WHAT THIS TASK INVOLVES: Please copy the rows below word for word, from the first line up to and including the line with "click(646, 673)". Leave the pictures out of your copy.

:: SOURCE RECORDS ::

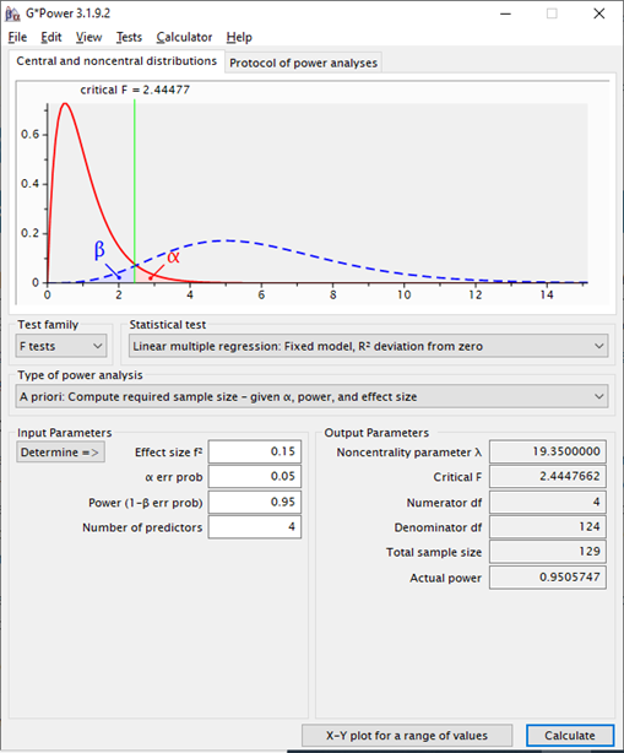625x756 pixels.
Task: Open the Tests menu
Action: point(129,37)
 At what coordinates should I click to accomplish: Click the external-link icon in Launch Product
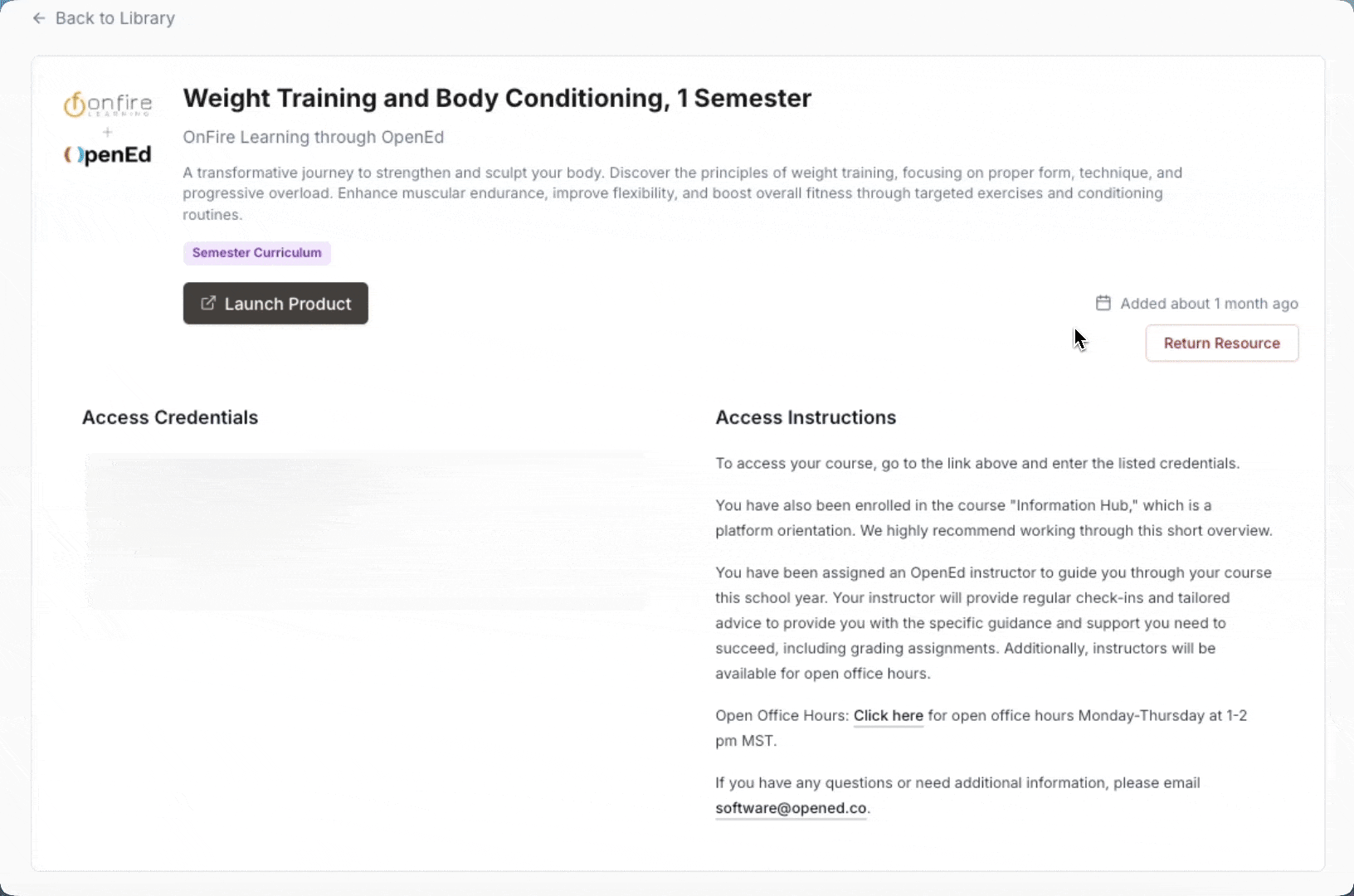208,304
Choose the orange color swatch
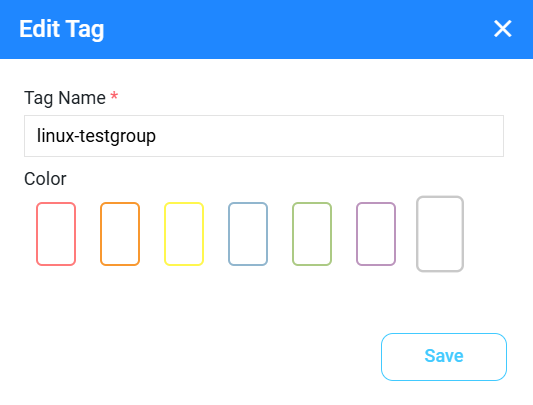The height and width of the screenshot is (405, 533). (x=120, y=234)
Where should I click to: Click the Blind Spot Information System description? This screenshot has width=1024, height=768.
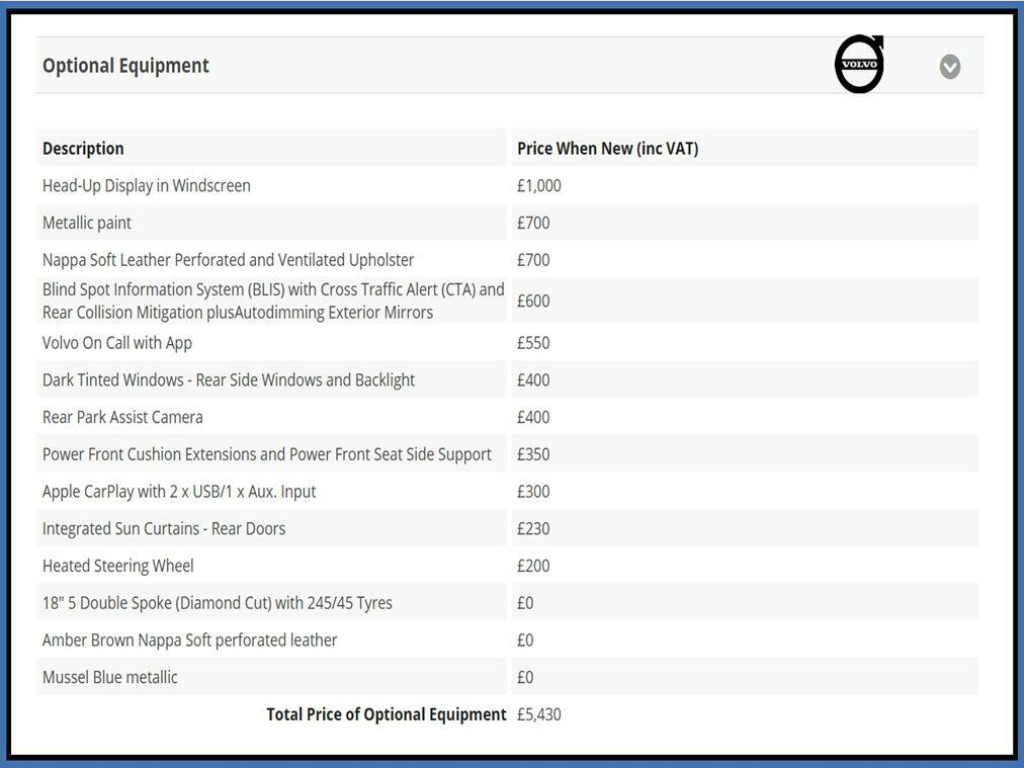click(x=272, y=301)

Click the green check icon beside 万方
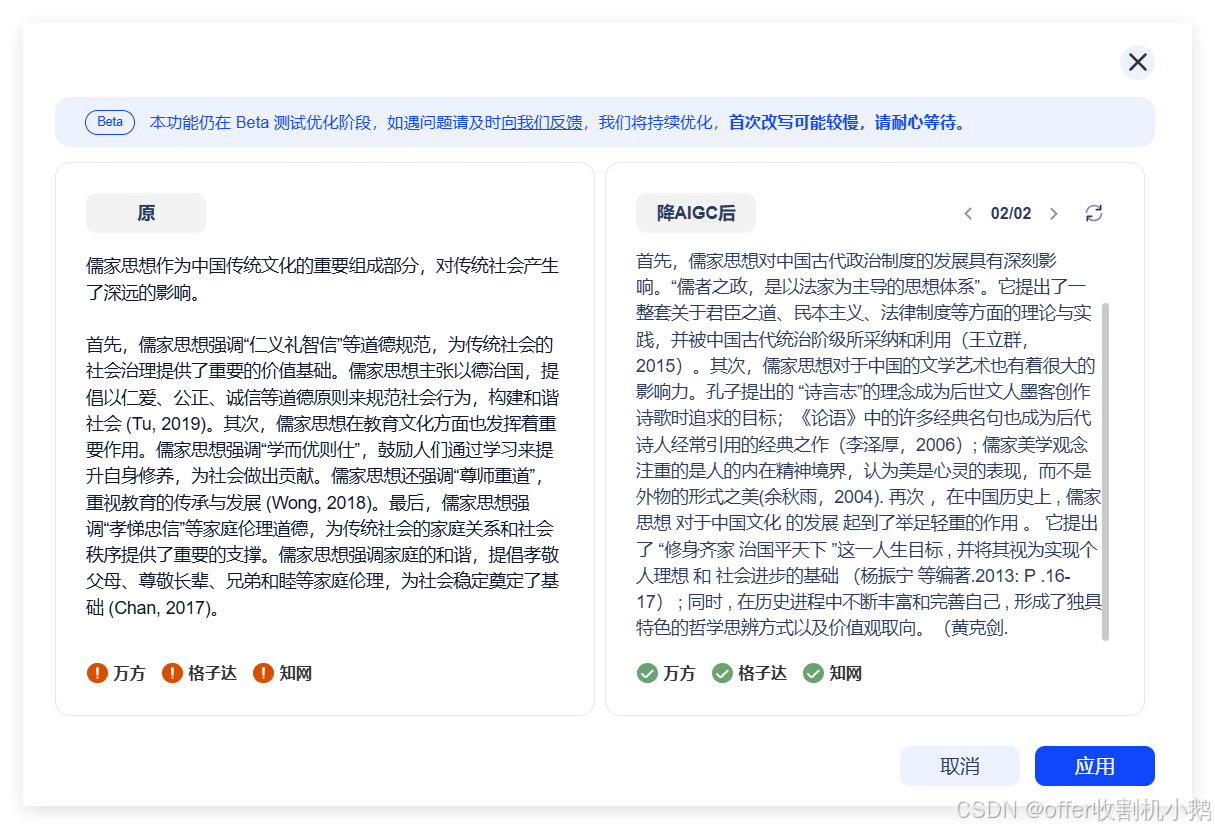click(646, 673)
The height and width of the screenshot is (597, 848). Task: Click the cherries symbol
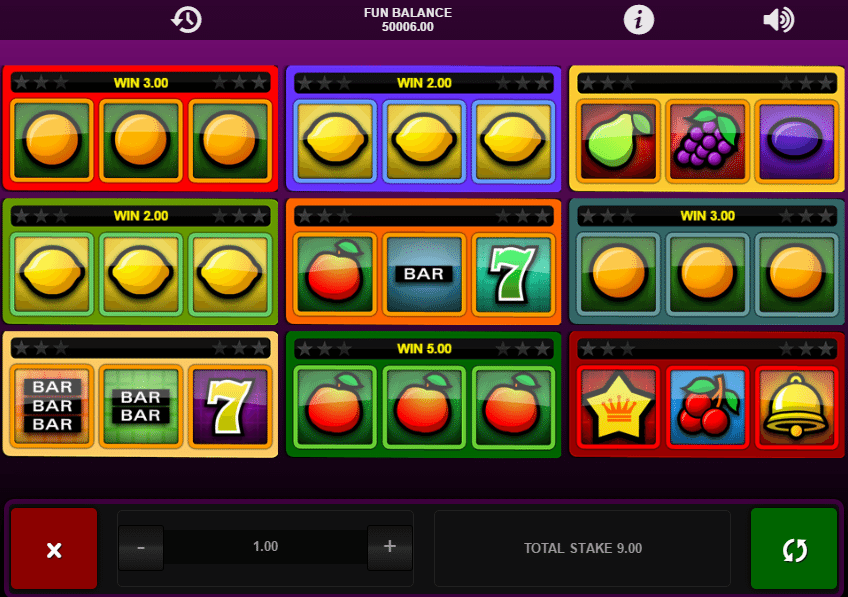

:::

ANSWER IN FULL:
625x756 pixels.
Task: Open the Tests menu
Action: point(129,37)
 At what coordinates should I click to accomplish: Click the external-link icon in Launch Product
208,304
Choose the orange color swatch
The height and width of the screenshot is (405, 533). (x=120, y=234)
Where should I click to: Click the Blind Spot Information System description? This screenshot has width=1024, height=768.
click(x=272, y=301)

Click the green check icon beside 万方
click(646, 673)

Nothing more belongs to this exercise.